=== What you have to do ===
Everything from the line that contains "Viewport: 583px width, 659px height." through the final line of the records should be written out exactly, and nothing outside that span.

== Segment start ==

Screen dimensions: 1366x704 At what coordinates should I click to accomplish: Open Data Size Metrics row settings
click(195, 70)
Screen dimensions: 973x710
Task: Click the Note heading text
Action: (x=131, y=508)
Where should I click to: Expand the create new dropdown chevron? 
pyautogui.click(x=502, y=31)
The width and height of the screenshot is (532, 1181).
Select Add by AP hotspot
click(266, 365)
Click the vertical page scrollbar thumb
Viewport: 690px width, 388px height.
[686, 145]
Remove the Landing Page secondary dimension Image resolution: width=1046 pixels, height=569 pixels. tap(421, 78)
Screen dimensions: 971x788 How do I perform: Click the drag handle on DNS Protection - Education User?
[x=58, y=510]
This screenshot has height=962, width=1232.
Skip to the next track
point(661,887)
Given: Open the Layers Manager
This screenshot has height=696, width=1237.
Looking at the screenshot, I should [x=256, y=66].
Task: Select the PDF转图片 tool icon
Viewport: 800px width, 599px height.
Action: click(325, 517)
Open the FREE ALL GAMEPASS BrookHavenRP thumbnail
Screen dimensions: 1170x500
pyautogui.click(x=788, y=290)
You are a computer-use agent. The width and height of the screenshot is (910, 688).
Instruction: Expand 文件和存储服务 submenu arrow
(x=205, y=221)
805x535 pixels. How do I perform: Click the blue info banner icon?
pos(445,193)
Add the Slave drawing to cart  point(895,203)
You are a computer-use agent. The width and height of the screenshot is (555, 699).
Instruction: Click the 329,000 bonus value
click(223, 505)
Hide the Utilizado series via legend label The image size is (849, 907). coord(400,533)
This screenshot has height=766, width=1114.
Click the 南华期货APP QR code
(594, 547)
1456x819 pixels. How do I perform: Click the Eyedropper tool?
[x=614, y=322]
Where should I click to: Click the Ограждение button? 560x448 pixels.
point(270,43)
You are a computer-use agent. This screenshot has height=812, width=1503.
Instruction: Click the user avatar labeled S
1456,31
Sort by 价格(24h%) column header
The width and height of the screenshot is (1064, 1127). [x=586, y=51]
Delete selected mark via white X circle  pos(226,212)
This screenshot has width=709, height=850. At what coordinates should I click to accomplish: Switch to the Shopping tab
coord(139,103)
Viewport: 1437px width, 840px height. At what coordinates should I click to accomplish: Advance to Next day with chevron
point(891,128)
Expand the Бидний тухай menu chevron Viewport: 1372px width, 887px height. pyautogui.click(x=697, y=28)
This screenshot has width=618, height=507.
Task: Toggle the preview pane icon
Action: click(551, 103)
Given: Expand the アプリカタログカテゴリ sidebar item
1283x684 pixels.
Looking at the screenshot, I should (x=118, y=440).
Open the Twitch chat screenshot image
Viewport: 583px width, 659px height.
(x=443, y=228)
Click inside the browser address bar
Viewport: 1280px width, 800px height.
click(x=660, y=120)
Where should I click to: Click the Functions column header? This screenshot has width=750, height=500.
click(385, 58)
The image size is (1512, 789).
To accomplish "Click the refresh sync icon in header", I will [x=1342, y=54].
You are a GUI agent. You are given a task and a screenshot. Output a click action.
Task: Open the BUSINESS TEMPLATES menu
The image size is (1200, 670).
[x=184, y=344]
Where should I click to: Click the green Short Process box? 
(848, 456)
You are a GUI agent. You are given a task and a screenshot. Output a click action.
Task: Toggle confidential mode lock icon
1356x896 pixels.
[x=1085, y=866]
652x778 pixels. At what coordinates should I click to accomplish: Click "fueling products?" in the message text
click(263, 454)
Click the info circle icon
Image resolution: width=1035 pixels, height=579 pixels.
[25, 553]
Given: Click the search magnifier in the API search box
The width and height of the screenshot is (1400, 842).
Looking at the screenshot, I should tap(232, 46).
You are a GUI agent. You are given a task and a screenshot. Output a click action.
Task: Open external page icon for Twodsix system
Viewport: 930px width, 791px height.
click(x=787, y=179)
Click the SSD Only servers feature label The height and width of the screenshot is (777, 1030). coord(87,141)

== Segment end ==

=== Response ===
Viewport: 583px width, 659px height.
(x=443, y=228)
Click inside the browser address bar
Viewport: 1280px width, 800px height.
click(x=660, y=120)
Where should I click to: Click the Functions column header? This screenshot has width=750, height=500.
click(385, 58)
The image size is (1512, 789).
To accomplish "Click the refresh sync icon in header", I will [x=1342, y=54].
You are a GUI agent. You are given a task and a screenshot. Output a click action.
Task: Open the BUSINESS TEMPLATES menu
The image size is (1200, 670).
[x=184, y=344]
Where should I click to: Click the green Short Process box? 
(848, 456)
You are a GUI agent. You are given a task and a screenshot. Output a click action.
Task: Toggle confidential mode lock icon
1356x896 pixels.
[x=1085, y=866]
652x778 pixels. At what coordinates should I click to accomplish: Click "fueling products?" in the message text
click(263, 454)
Click the info circle icon
Image resolution: width=1035 pixels, height=579 pixels.
[25, 553]
Given: Click the search magnifier in the API search box
The width and height of the screenshot is (1400, 842).
Looking at the screenshot, I should tap(232, 46).
You are a GUI agent. You are given a task and a screenshot. Output a click action.
Task: Open external page icon for Twodsix system
Viewport: 930px width, 791px height.
click(x=787, y=179)
Click the SSD Only servers feature label The height and width of the screenshot is (777, 1030). coord(87,141)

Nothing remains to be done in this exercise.